Sömürgecilik, I. Dünya Savaşı sonrasında daha organize bir hal aldı. Sykes-Picot Anlaşması gibi gizli anlaşmalarla Ortadoğu haritası yeniden çizildi ve bölge Batı’nın kontrolünde parçalanmış devletler haline getirildi. Bu süreçte, yerel halkların talepleri göz ardı edilerek Batı’nın çıkarlarına hizmet edecek otoriter rejimler desteklendi. İngiltere ve Fransa, Orta Doğu’da manda yönetimleri kurarak bölgeyi dolaylı yoldan kontrol etti.
II. Dünya Savaşı sonrasında, Batı’nın Ortadoğu’ya yönelik politikaları biraz değişse de, temel dinamikler aynı kaldı. ABD, bölgeye yeni bir aktör olarak girdi ve Soğuk Savaş döneminde Sovyetler Birliği’nin Ortadoğu üzerindeki etkisini kırmak için bölgedeki stratejik noktalarda varlık gösterdi. Bu dönemde, Batı’nın müdahaleleri sadece ekonomik çıkarlarla sınırlı kalmadı; ideolojik mücadele de işin içine girdi. Batı, özellikle İran ve Mısır gibi ülkelerdeki milliyetçi liderlerin Sovyetler ile yakınlaşmasını önlemek için çeşitli darbe ve müdahalelerde bulundu. 1953’te İran’da Muhammed Musaddık’ın devrilmesi, bu müdahalelerin en somut örneklerinden biridir.

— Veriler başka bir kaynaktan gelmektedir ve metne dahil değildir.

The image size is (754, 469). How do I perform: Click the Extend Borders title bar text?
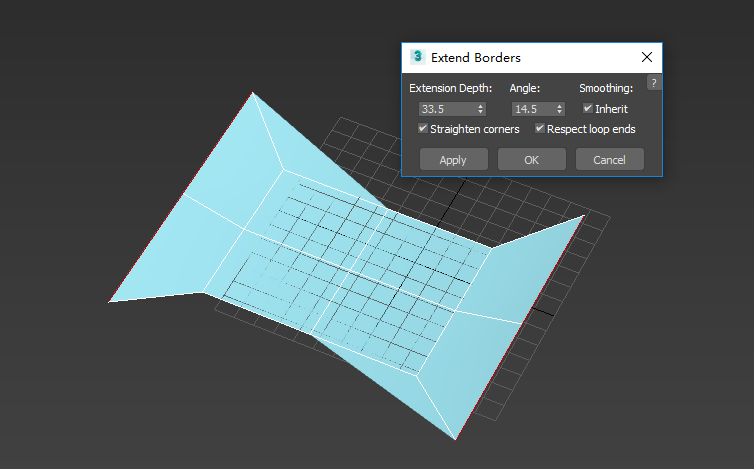(476, 58)
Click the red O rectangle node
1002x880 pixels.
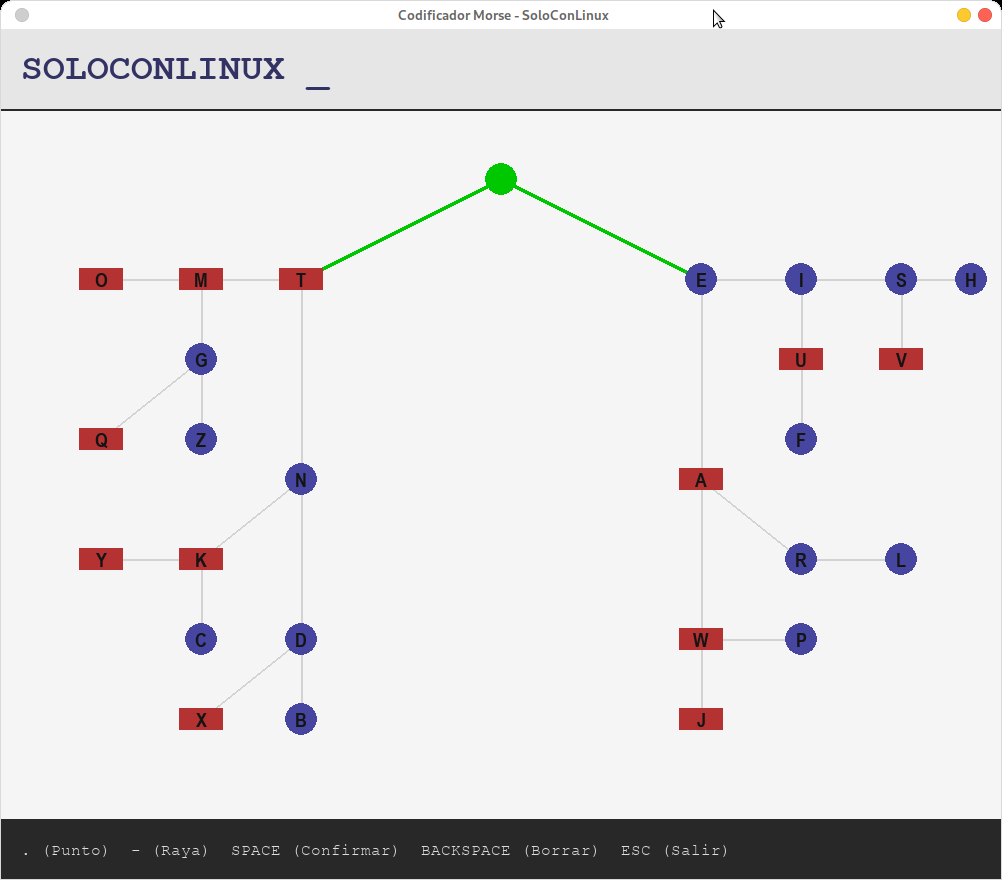coord(101,280)
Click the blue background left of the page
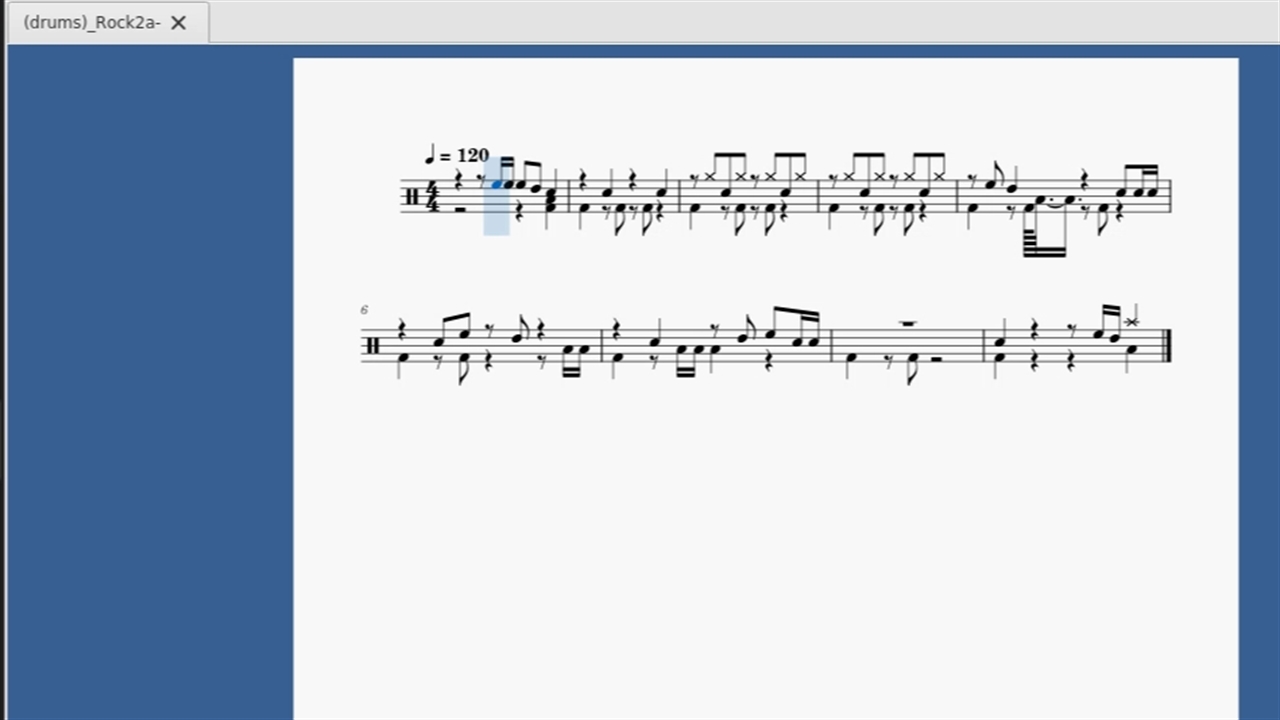 (150, 380)
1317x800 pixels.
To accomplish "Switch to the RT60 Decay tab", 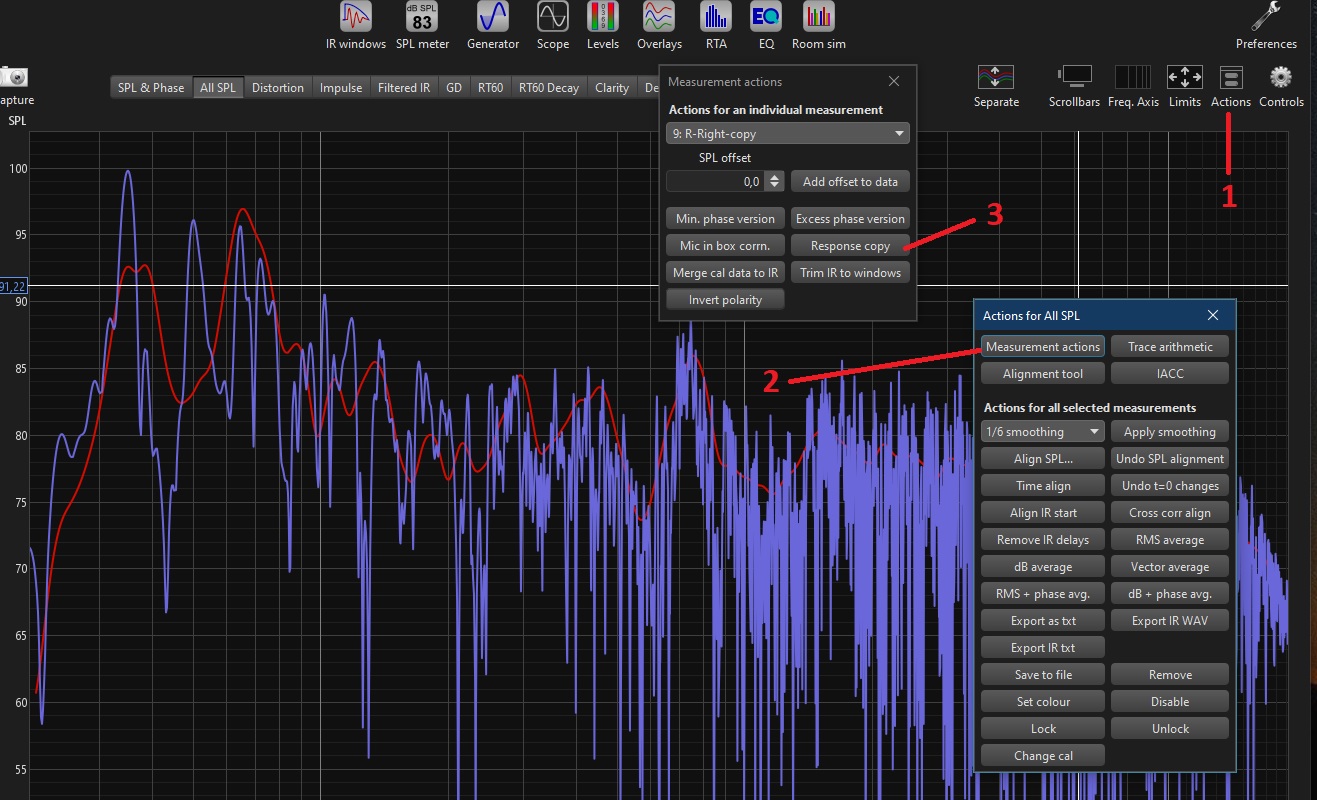I will 548,88.
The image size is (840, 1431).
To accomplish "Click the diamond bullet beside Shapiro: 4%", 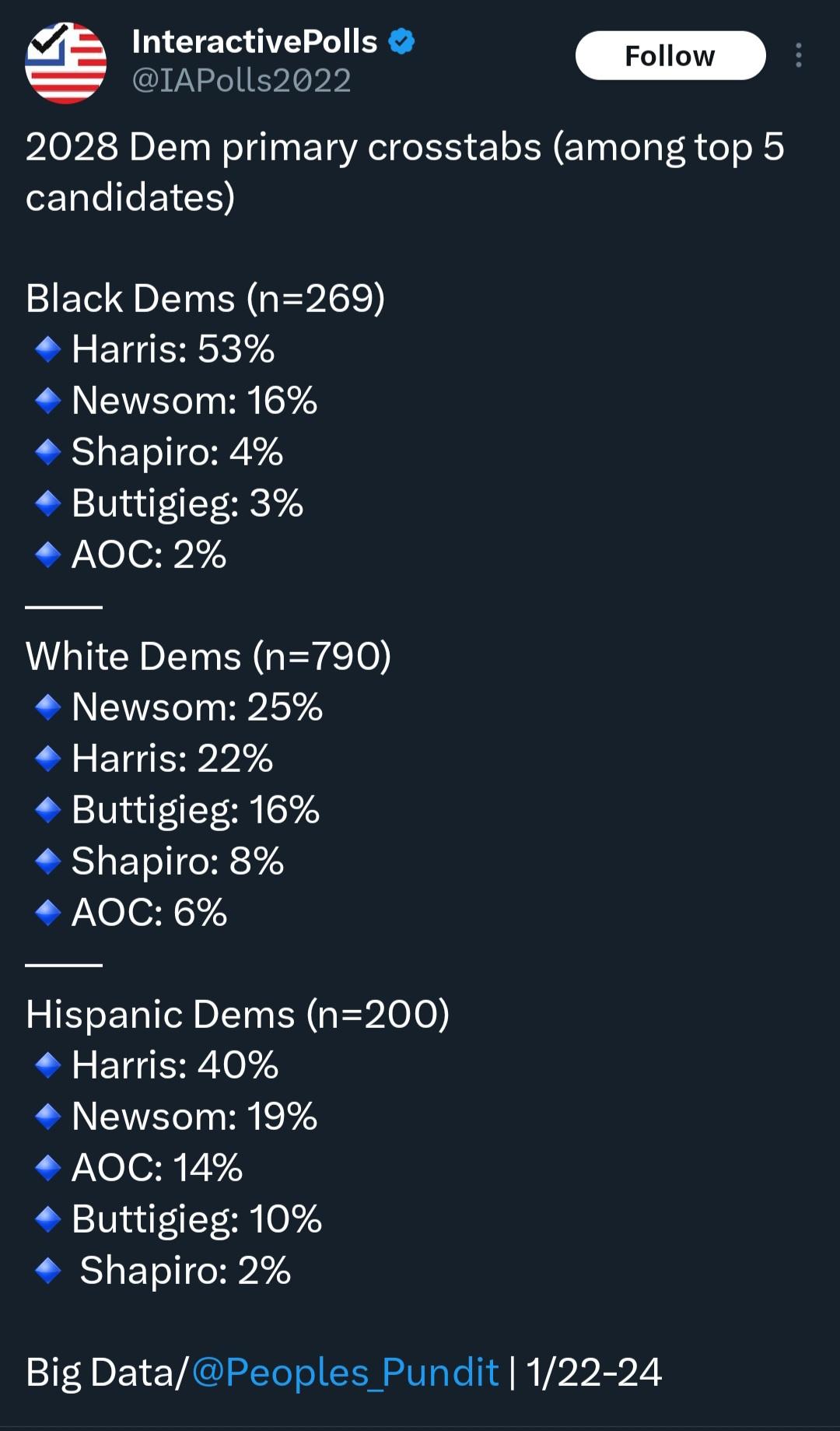I will tap(48, 452).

Zamanla, Batı’nın Ortadoğu’ya olan ilgisi sadece sömürgecilik döneminden miras kalan ekonomik çıkarlarla sınırlı kalmadı. Bölgedeki petrol ve doğal gaz kaynaklarına erişim stratejik önemini korurken, İsrail’in kurulmasıyla birlikte Batı’nın politikaları daha karmaşık bir hale geldi. İsrail’in güvenliği, Batı’nın Ortadoğu politikasında merkezi bir yer edindi. İsrail’in Arap ülkeleriyle yaşadığı çatışmalar ve Batı’nın İsrail’e verdiği destek, bölgedeki gerilimleri daha da derinleştirdi. Batı’nın İsrail’e olan desteği, Ortadoğu’da Batı karşıtı hareketlerin oluşmasında önemli bir rol oynadı.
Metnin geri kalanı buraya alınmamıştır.